A comparison of maximum allowable height, weight and percent body fat for new recruits as compared to the standards for active duty Soldiers shows the difference in standards. Male recruits, age group 17-20, may have up to 6% higher body fat and can weigh an average of 9 ½ pounds more than their active duty counterparts. Female recruits, age group 17-20, may have 2% more body fat and weigh an average of 4½ pounds more than active duty female Soldiers.
New recruits are given 180 days from the time they enter military service to achieve the standards expected for the active duty population. If they fail to do so, they are flagged and enrolled in the Army Body Composition Program where they may be chaptered out of the Army.
Working as an Army dietitian, I am familiar with the struggle for Soldiers to lose weight and maintain weight loss. It is not uncommon for Soldiers to report weight loss of 50 or more pounds to meet the initial recruitment standards for height, weight and body fat.
Soldiers have shared the drastic, unhealthy measures they take to lose weight, including starvation diets and/or excessive exercise. The expectation that they must lose an additional amount of weight and/or body fat to satisfy active duty standards is, to put it plainly, unrealistic.

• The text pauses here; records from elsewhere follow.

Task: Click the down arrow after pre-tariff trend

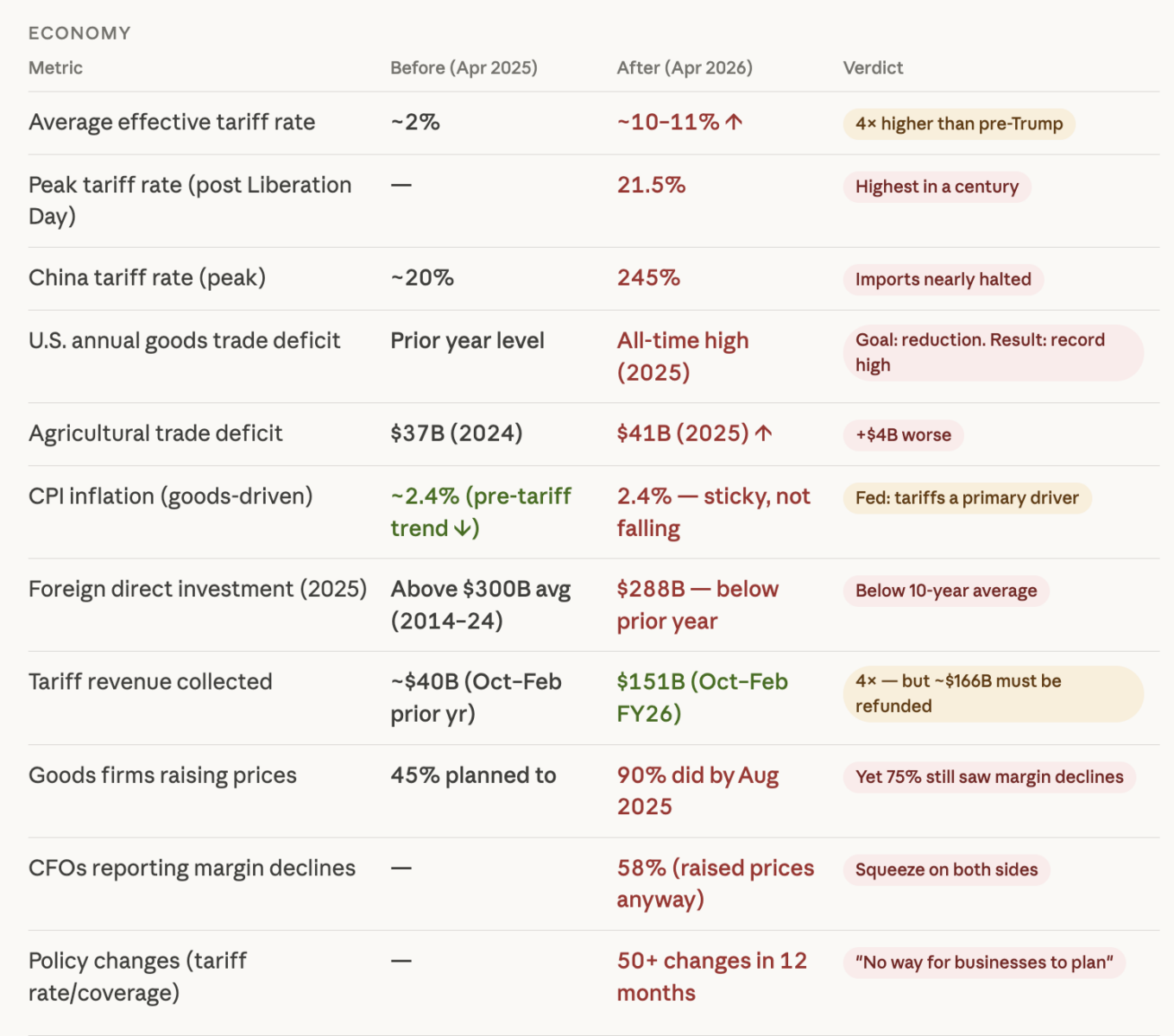Action: [464, 528]
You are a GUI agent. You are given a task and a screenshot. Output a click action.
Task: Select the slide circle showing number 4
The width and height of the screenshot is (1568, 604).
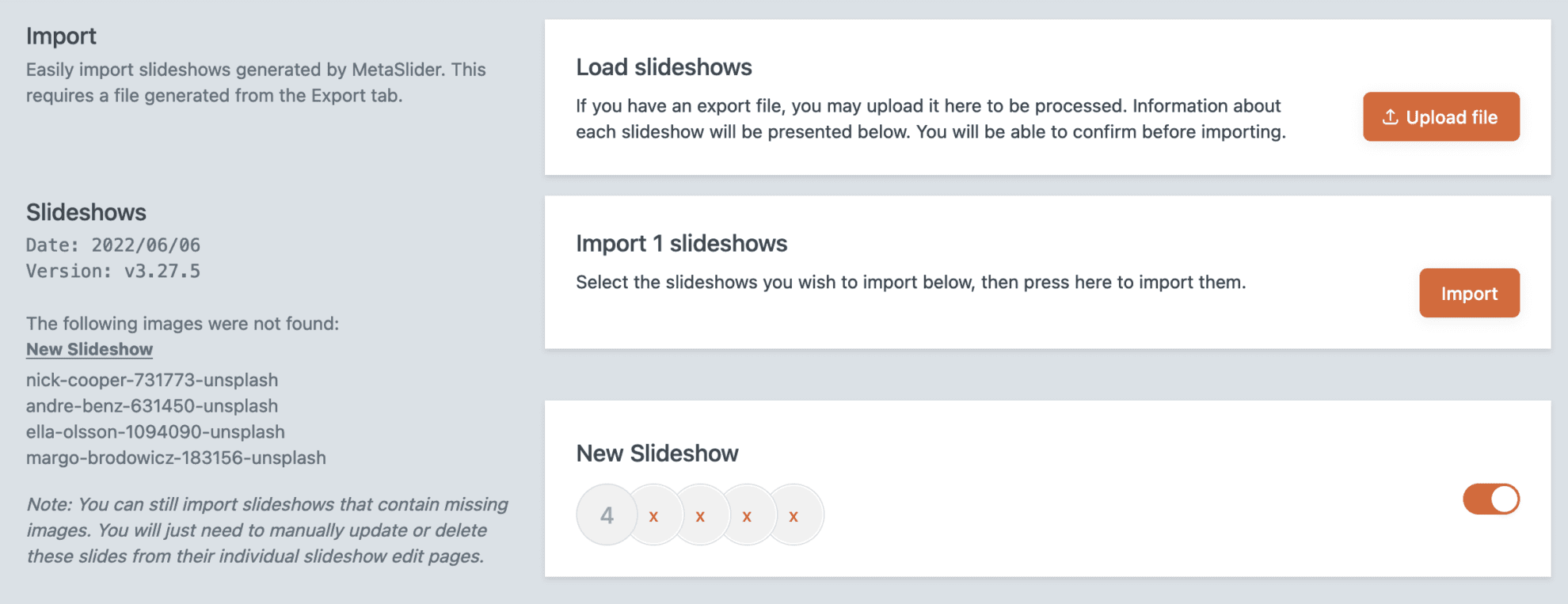607,515
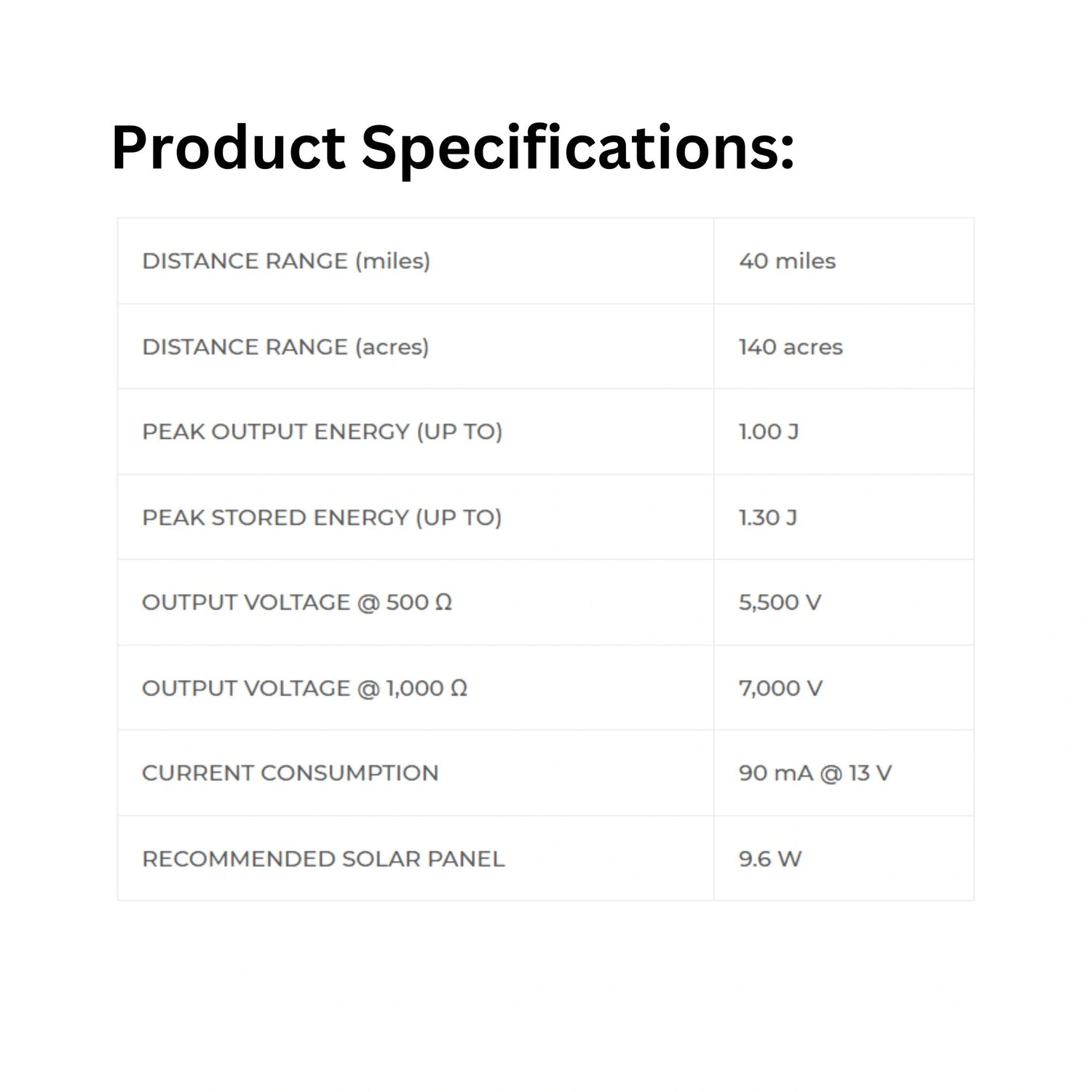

Weight loss and even weight maintenance is tough for anyone and Soldiers are no exception. Over time, Soldiers regain rather than lose weight, increasing their risk of injury and disease. Indeed, the negative repercussions of unhealthy weight loss strategies are most notable in the long run.

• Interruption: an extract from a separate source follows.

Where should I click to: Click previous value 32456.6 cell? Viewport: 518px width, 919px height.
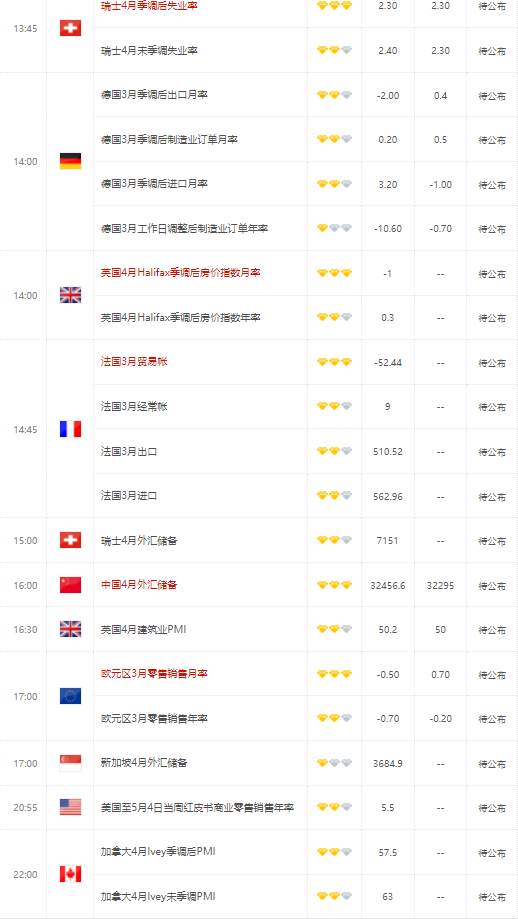[388, 585]
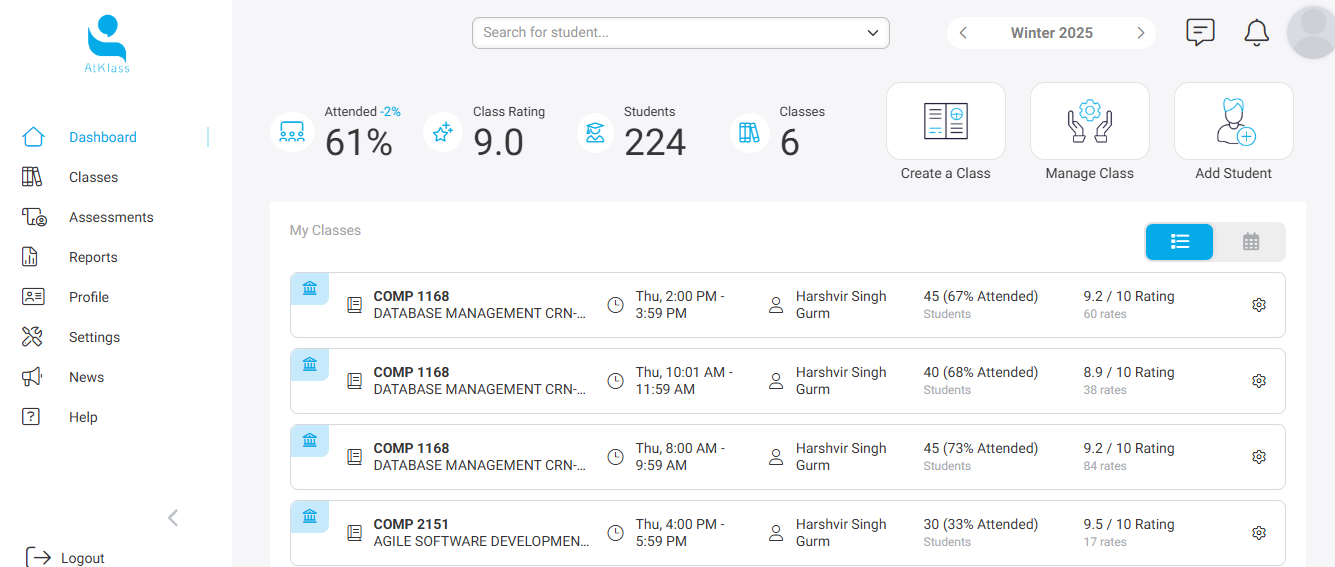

Highly restrictive diets are known to slow metabolism, increase muscle loss, and propagate binge eating behaviors. Once in the active military, Soldiers are faced with overcoming these challenges, while having to lose additional weight and maintaining the weight they have lost.
Staggering healthcare costs associated with weight related injuries and diseases supports a reexamination of current recruitment height/weight and body fat standards. One proposal is to implement a screening program for recruits who report weight loss of 20 or more pounds prior to entry into service.

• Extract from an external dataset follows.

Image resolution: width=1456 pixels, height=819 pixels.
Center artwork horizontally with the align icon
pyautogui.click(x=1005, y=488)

Identifying these individuals as “at risk” for weight regain early on can assist military health professionals to start early interventions before an injury, disease state or weight regain occurs.
Finally, height, weight and body fat standards should be consistent from entry to military service through active duty military service. If recruits are accepted into service under one standard, is it reasonable to hold them accountable to a more stringent standard once they have already signed on the dotted line?
— Capt. Kira P. Heartwick is an Army dietitian with the Army’s Holistic Health and Fitness (H2F) pilot program.